Records for finding displayed items
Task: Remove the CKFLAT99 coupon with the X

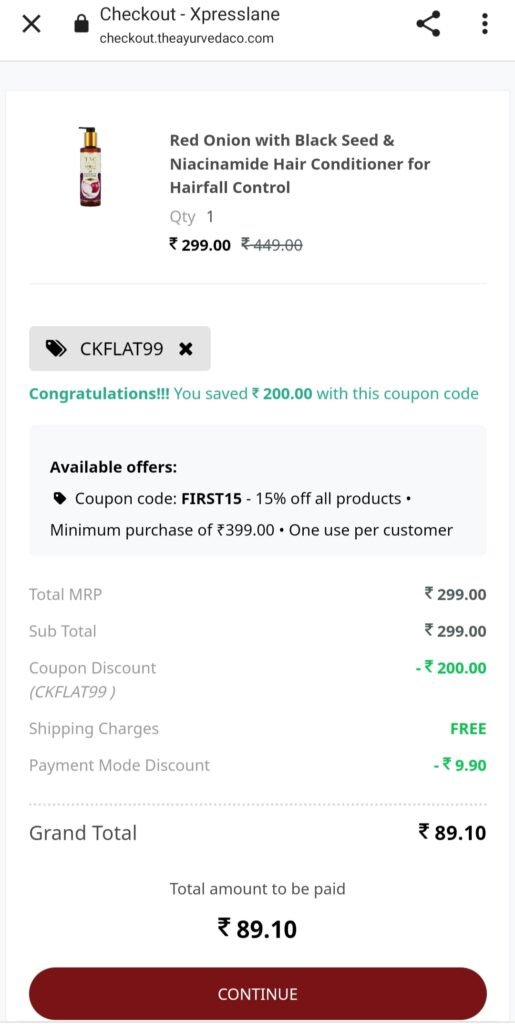Action: point(185,349)
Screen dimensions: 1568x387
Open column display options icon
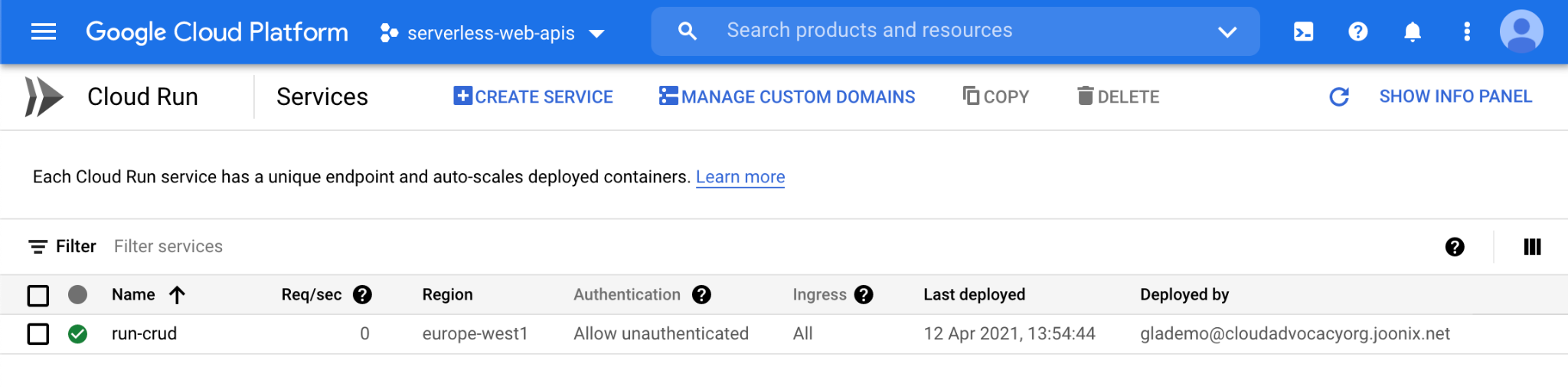pos(1531,247)
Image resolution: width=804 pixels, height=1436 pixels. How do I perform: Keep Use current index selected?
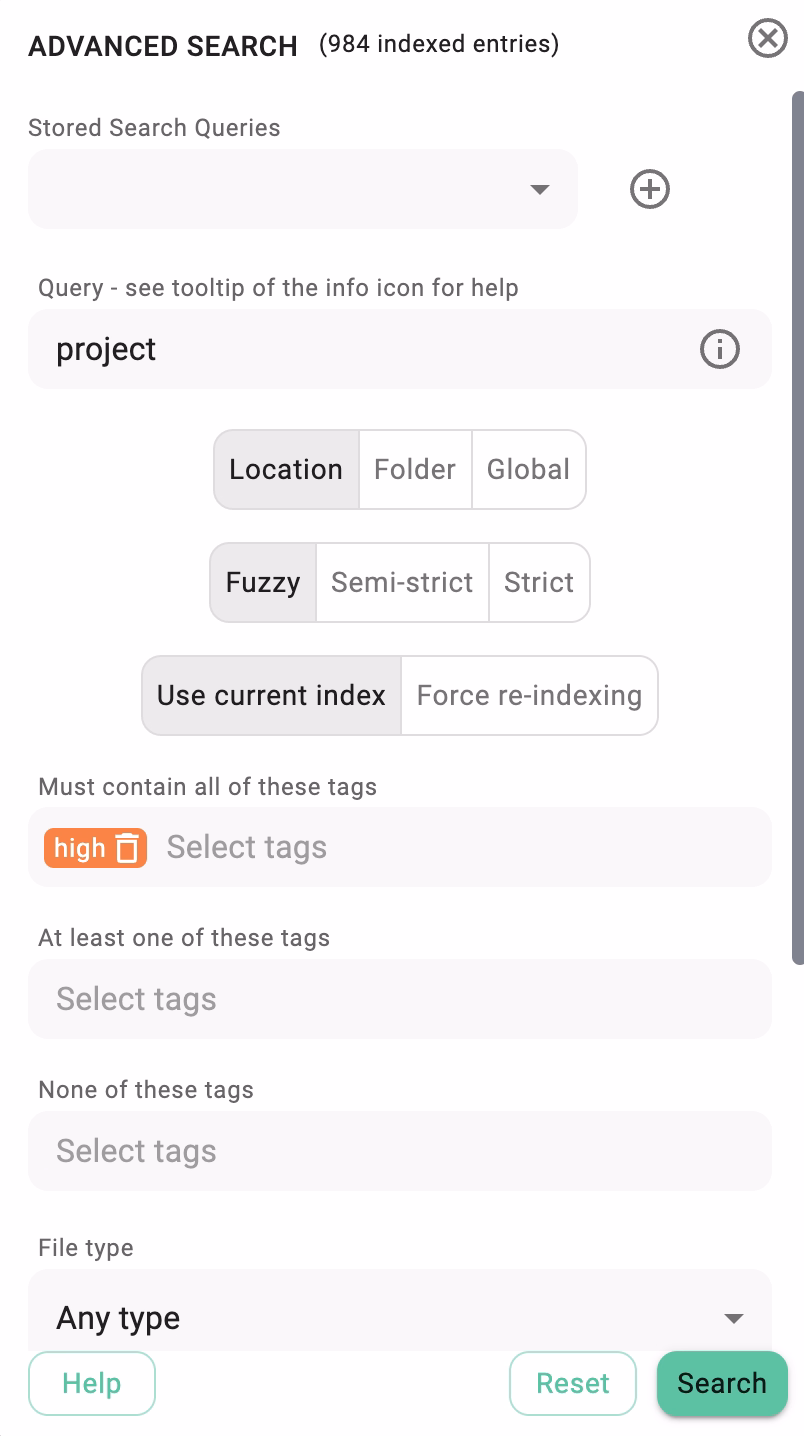point(270,695)
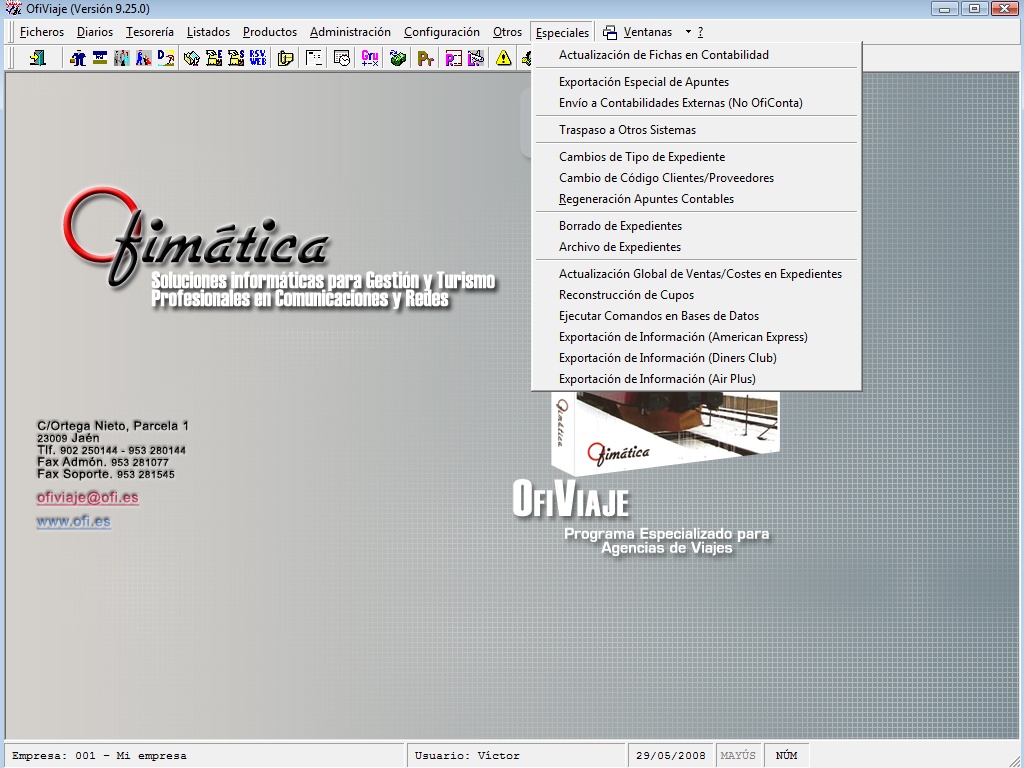Select the airplane document toolbar icon
Image resolution: width=1024 pixels, height=768 pixels.
tap(476, 57)
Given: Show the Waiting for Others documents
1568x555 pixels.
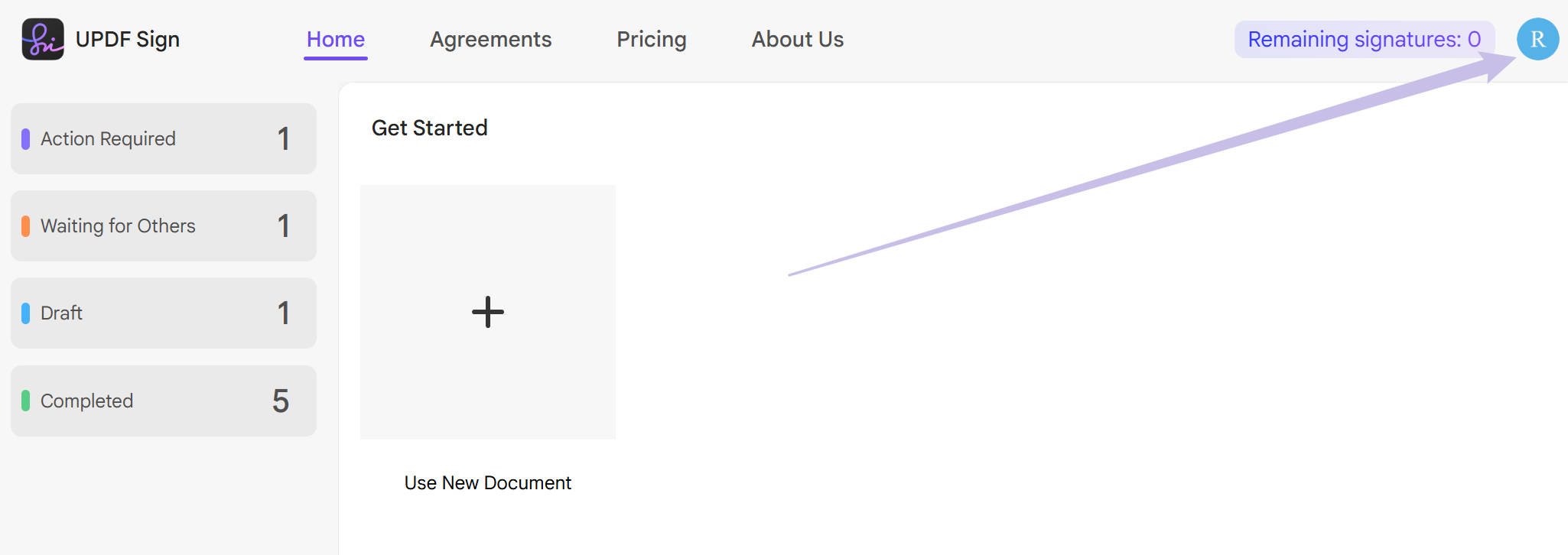Looking at the screenshot, I should tap(118, 226).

-- WHAT IS ASKED --
Copy the rows word for word, starting at the line that contains "Given: Show the Waiting for Others documents" and ending at the final row. Leave the pictures out of your copy.

-- ANSWER TO THIS PROBLEM --
Given: Show the Waiting for Others documents
1568x555 pixels.
Looking at the screenshot, I should tap(118, 226).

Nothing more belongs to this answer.